Wednesday, January 18, 2006

Too many cooks spoil the broth

Last week a confusing e-mail was sent to the entire student population of the University of Alabama. It seems that all students were notified that some of their classes were dropped due to not completing the necessary prerequisites. Only 208 students were actually identified to receive the message about schedule changes, instead of the 21,750 that actually did. All students addresses had been queued up to receive a message about a disaster preparedness drill at one of the university's stadiums when the notification was sent. (Complete article)
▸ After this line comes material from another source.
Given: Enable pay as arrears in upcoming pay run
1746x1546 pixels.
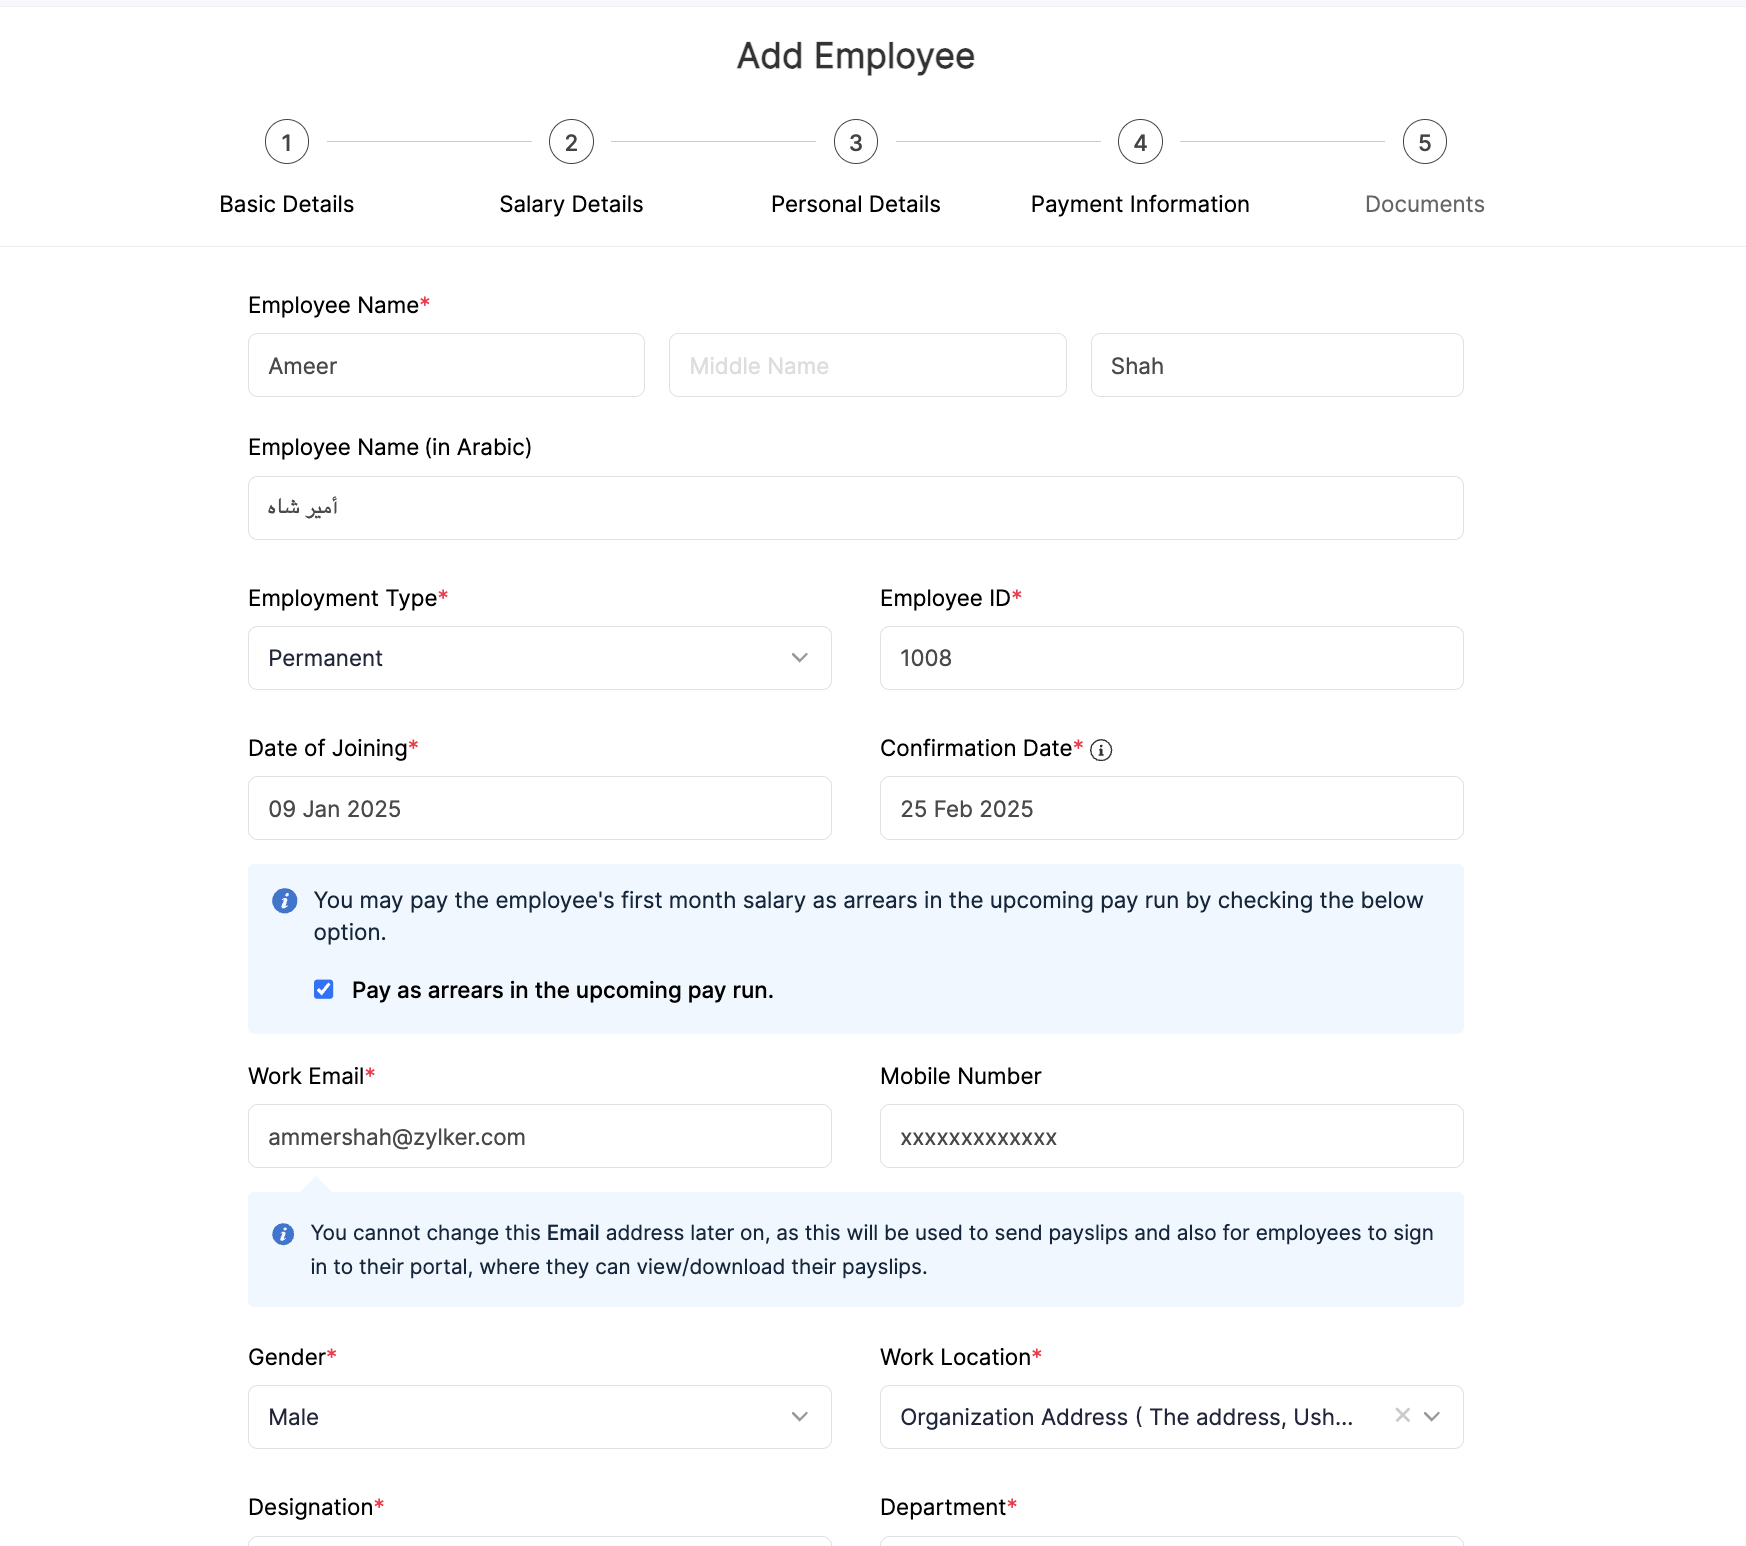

Why did I even pay attention to this article? The duty described, sending mass distribution email messages to various groups of people, is one that I personally deal with on a weekly (if not daily) basis. Surprisingly enough, we have built a strong enough SOP around this duty that it would be very difficult for the above type of incident to occur.

Our Process:
1. Person requesting mass distribution message contacts our IT Marketing person (Jill)
2. After proper approvals have been met (Jill deals with this), all pertinent info concerning the message is sent to me (Sender, Subject, Message, list of addresses, Approval contact, etc)
3. I prep the appropriate listserv group with test addresses (several of mine and the Jill's) and I send a test message to the list to review formatting issues
4. If initial test looks good, add the approval contact's email address to the list and resend the message
5. Once the approver sees it, they notify Jill as to changes needed, or that it looks good to send
6. Jill provides the changes to me (repeat steps 4&5) or gives me a 'green light' to send
7. I update the list's subscriber info (to include target addresses) and send to the list
8. Clear the subscribers, and await next mass distribution.

Being that a single contact point is actually doing the sending to the target addresses, that will lower our likelihood to have an mistake like they had a UA. (at least this procedure is under control ... one down, hundreds to go!)